A guerra civil começou no sul do país, mas seus últimos estertores foram no Norte. A estrada de Makeni a Kabala, onde está situada Kamabai, foi a via de escape dos últimos rebeldes para a fronteira guineana. Praticaram a política de terra queimada e destruição massiva. A complicada geografia da zona complicou as coisas ainda mais para as forças internacionais de imposição da paz. Montanhas junto a Kamabai.

Este é um percurso pela realidade de Serra Leoa, um país onde os Agostinianos Recoletos já têm deixado sua marca. O autor, com a alma ferida e apaixonada, depois de um ano no país, narra seu relato às vezes em primeira pessoa, outras desde o olhar objetivo do observador, com traços de humor e de sonhos de futuro para aquela nação.

Ficou durante dez anos e tem passados outros dez desde que terminou. Mas a guerra ficou gravada na mente, dos que viram suas imagens, e no corpo dos que a sofreram pessoalmente. Ainda hoje muitos acreditam que viajar a Serra Leoa pode ser perigoso devido à violência, mas estão muito enganados. No Rio de Janeiro uma vida pode ter o preço de um celular, mas aqui em Serra Leoa ninguém se exporá por uma nota de mil leões (0,52 centavos de real).

As armas foram tiradas do país, até o ponto que nem a polícia tem. Um dos programas da ONU incluiu a proibição total e uma cláusula anexa: se deu muito dinheiro em troca de cada uma arma que era entregue, e com a garantia de que não se faria perguntas. Você deixava a arma, voltava com dinheiro na sua mão e ia embora. Num país de miséria, não ficou arma nenhuma nas casas.

Mas a guerra continua, não em forma de violência, mas de uma nação se afundando economicamente.
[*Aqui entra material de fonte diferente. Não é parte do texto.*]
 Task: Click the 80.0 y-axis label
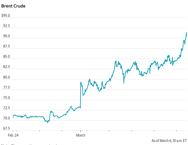click(6, 77)
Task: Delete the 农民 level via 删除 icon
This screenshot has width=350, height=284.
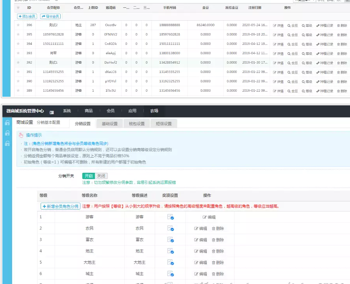Action: 218,229
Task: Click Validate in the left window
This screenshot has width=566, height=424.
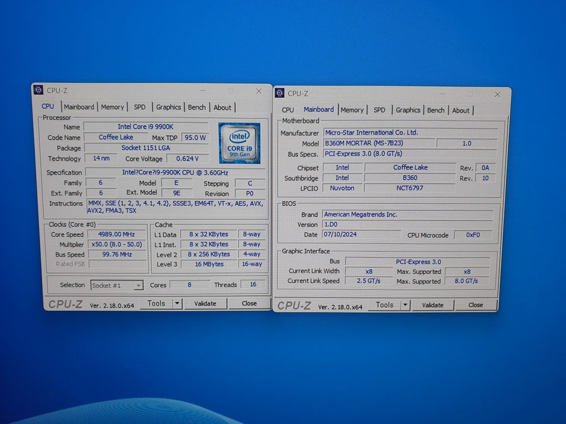Action: pos(205,304)
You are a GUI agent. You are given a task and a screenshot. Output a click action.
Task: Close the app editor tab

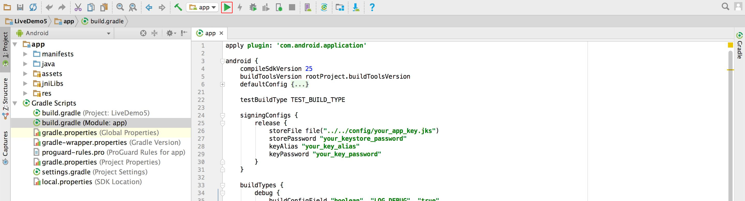221,33
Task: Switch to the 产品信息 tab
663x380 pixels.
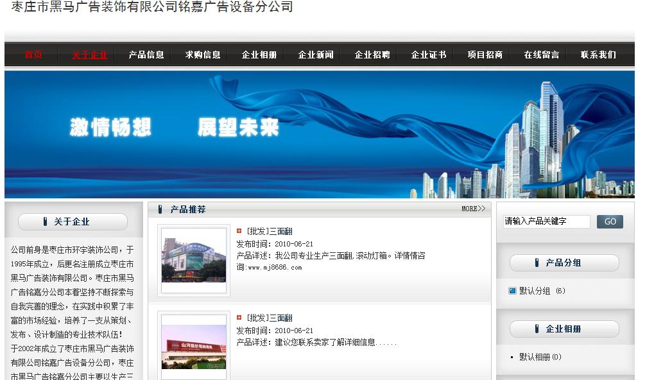Action: 145,55
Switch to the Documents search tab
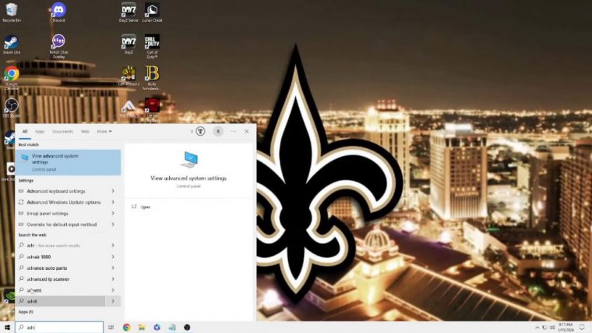Screen dimensions: 592x333 click(63, 132)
O país perdeu tudo: foi uma sangria de matéria primas mal vendidas para a compra de armamento e o pagamento de mercenários; detonaram-se todas as redes viárias e de comunicação; as empresas e o investimento estrangeiro fugiram e não voltaram; os que tinham dinheiro e formação, fugiram e deixaram o país sem profissionais; hoje eles estão na Inglaterra e Estados Unidos; escolas, hospitais, redes elétricas, tudo o que era produtivo, caiu.

Nem a ajuda internacional nem as ONGs (este é o único país que conheço onde os veículos de ONGs têm placas diferenciadas do resto) têm conseguido que dez anos depois as coisas fossem como antes.

Mais ainda, as catástrofes humanitárias que tem aparecido nos últimos anos (maremotos, furacões, alagações, secas, terremotos e guerras nunca oficialmente começadas nem oficialmente terminadas) têm dado muito trabalho; ao não haver mais violência, o mundo tem olhado para outros lugares que, não podemos negar, necessitavam mais ajuda nesse momento.

Socialmente, o acontecido é a primeira vista, um milagre; mas não sei até que ponto é positivo. Explico-me: houve uma autêntica reconciliação nacional e os rebeldes que ontem estupraram suas filhas antes de degolar e cortar-lhes o braço, são hoje seus vizinhos. Todos os conhecem, mas todos se calam.

Ninguém sabe nada de violência; ficaram saturados e com razão. A guerra passou e acabou. Um dos pintores da equipe de trabalho da missão tinha sido chefe rebelde em Binkolo, muito perto de Kamabai, e havia perseguido aos missionários com a intenção de seqüestrá-los. Dez anos depois não deixou de ter trabalho na mesma missão por isso; o perdeu por roubar na casa da missão quando pintava.

O problema é que, agregada a essa espécie de perdão universal, tem vindo uma companheira indesejável: a impunidade. Roubar (isso sim, sempre sem violência e nunca diante de você), mentir, estafar, ser corrupto, usar o poder para benefício próprio, abusar da mulher e das meninas, nada tem conseqüências. Absolutamente nada. Segundo a versão mais entendida, “há que perdoar e esquecer”. Então há carta de corso e, portanto, desconfiança contínua e de todos.

Não sei se essa impunidade existia antes da guerra. O caso é que hoje fere profundamente aos mais fracos e humildes, os explorados, os enganados, os escravizados, os sem voz. A impunidade imposta no pós-guerra, para começar de zero sem retaliações (cuidado, também sem justiça) tem passado à vida social, às relações econômicas, à vida das famílias. E isso, acredito que dista muito de ser positivo.